Tissue-specific transcriptional profiling of iron-deficient and cadmium-stressed rice using laser capture microdissection.

Several metals are essential nutrients for plants. However, they become toxic at high levels and deleteriously affect crop yield and quality. We recently reported the spatial gene expression profiles of iron (Fe)-deficient and cadmium (Cd)-stressed rice using laser microdissection and microarray analysis. The roots of Fe-deficient and Cd-stressed rice were separated into the vascular bundle (VB), cortex (Cor), and epidermis plus exodermis (EP). In addition, vascular bundles from new and old leaves at the lowest node, which are important for metal distribution, were analyzed separately (newDC and oldDC, respectively). Genes expressed in a tissue-specific manner in the VB, Cor, EP, newDC, and oldDC formed large clusters. The genes upregulated in all of the VB, Cor, and EP by Fe deficiency formed a substantial cluster that was smaller than the tissue-specific clusters.
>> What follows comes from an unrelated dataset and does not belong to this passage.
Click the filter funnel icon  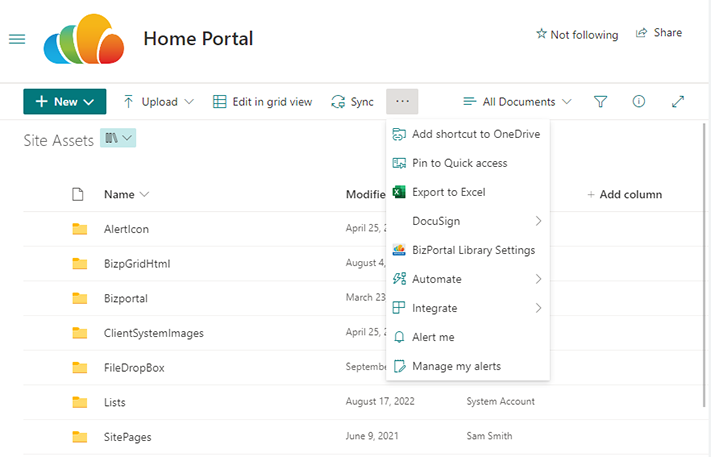(600, 102)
Significant numbers of genes expressed in newDC or oldDC were also expressed in VB in roots, suggesting that vascular bundles in the lowest nodes and roots have a partially common function. The expression patterns of transporter families involved in metal homeostasis were investigated, and members of each family were either expressed differentially in each tissue or showed different responses to Fe deficiency. One potassium transporter gene, OsHAK22, was upregulated by Fe deficiency in VB, Cor, and EP, suggesting that OsHAK22 is involved in potassium transport associated with mugineic acids secretion.